A pochi giorni dal dodicesimo Festival della Famiglia un collaboratore ci ha scritto una lettera molto breve, ma dal tono ultimativo. Diceva testualmente: “Egregio direttore, come saprà da una decina di anni in Trentino i nati sono meno dei morti. L’Adige di ieri rivelava che anche con i matrimoni andiamo male: ‘Nel 2021 ci sono state 1313 celebrazioni e 1577 addii’. Sono temi seri – concludeva la lettera, lanciando una precisa richiesta – e quindi, oltre ad informare, Vita Trentina può indicare ai lettori come prepararsi al crollo?”.
Non si può che ringraziare il lettore per il severo richiamo alla gravità della situazione che è stata definita per le sue conseguenze “l’inferno demografico” dalla ministra per la Famiglia, la natalità e le pari opportunità Eugenia Roccella nel suo video saluto agli esperti riuniti in questi giorni a Trento.
Peraltro il Festival della Famiglia aveva già messo a tema lo shock demografico quattro anni fa, nell’edizione pre-pandemia del 2019, avanzando in via teorica alcune azioni di contrasto.
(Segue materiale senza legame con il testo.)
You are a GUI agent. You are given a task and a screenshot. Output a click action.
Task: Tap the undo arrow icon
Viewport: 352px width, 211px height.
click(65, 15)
Negli ultimi anni la consapevolezza di poter “invertire la rotta” appare finalmente trasversale anche nelle piattaforme programmatiche di tutti i partiti politici, se è vero che anche in Trentino non c’era lista nella campagna elettorale dello scorso anno che non inserisse nelle priorità del prossimo quadriennio il riequilibrio demografico. Non è poco, ma evidentemente non basta.
Ha ragione il nostro lettore a non accontentarsi della nostra descrizione della situazione, però la sua richiesta di “prepararsi al crollo” può indurre ad una posizione rassegnata, che istilla passività.
Meglio pensare a “contrastare il crollo”, nella fiducia in uno sguardo provvidenziale sulla storia (“ogni bimbo che nasce è un ponte verso il Cielo”, amava dire papa Giovanni XXIII) ma anche nell’assicurazione statistica che gli stessi demografi ci consegnano con le ultime ricerche. Il più noto di loro in Italia, Alessandro Rosina, ha ribadito proprio lunedì a Trento che “la decrescita demografica può essere invertita anche in tempi brevi”. A suo avviso lo si può fare agendo su due leve fondamentali: migliorare la condizione dei giovani, promuovendone la formazione anche in vista delle richieste delle aziende, e investire sull’occupazione femminile, favorendo la conciliazione famiglia-lavoro. Sono obiettivi di medio termine – evidenziati nel dibattito anche dalle sigle sindacali unite in questa richiesta e dagli stessi rappresentanti degli imprenditori – che possono essere raggiunti potenziando alcune azioni in cui la Provincia di Trento con i suoi Distretti famigliari ha fatto scuola in Italia. E se alcune misure tariffarie o di mera scontistica si sono rivelate insufficienti o di difficile applicazione (perché la platea dei beneficiari è troppo bassa), altre invece conservano un valore aggiunto culturale come il progetto di “coabitazione attiva” varato a Scurelle, di cui ha parlato anche Famiglia Cristiana questa settimana: otto giovani potranno usufruire di un appartamento a basso prezzo in cambio di un servizio a realtà associative della zona. Qualche risultato in Trentino si vede: nell’ultimo decennio le famiglie con tre figli sono aumentate di cinque punti percentuali, “sorpassando” la vicina Provincia di Bolzano. Molto rimane da fare però rispetto alla risorsa fondamentale della casa – lo ha denunciato anche il Coordinamento Nazionale Comunità di Accoglienza nella settimana di settembre – tanto che lo stesso dirigente dell’Agenzia provinciale per la Coesione Sociale, Luciano Malfer, ha stigmatizzato l’asimmetria tra bisogno di casa e patrimonio immobiliare disabitato.
La buona notizia che rimane sul tavolo della dodicesima edizione del Festival è che il desiderio di “dare la vita” tra i giovani ci sarebbe, anzi è dichiarata nell’indagine curata dalla Fondazione Demarchi (vedi pag. 7). Non è vero quindi che prevalgano chiusure pregiudiziali o ideologiche posizioni del recente passato (“il pianeta è troppo abitato, non facciamo figli)”, ma è evidente che questo sacrosanto desiderio si sgretola di fronte alle impossibilità reali di “metter su famiglia”.
Vi contribuisce indirettamente anche quel fenomeno chiamato “transizione non finita”, che vede i giovani rinviare scelte di autonomia e permanere ancora tra le pareti domestiche. Ma il tema meriterebbe un altro Festival.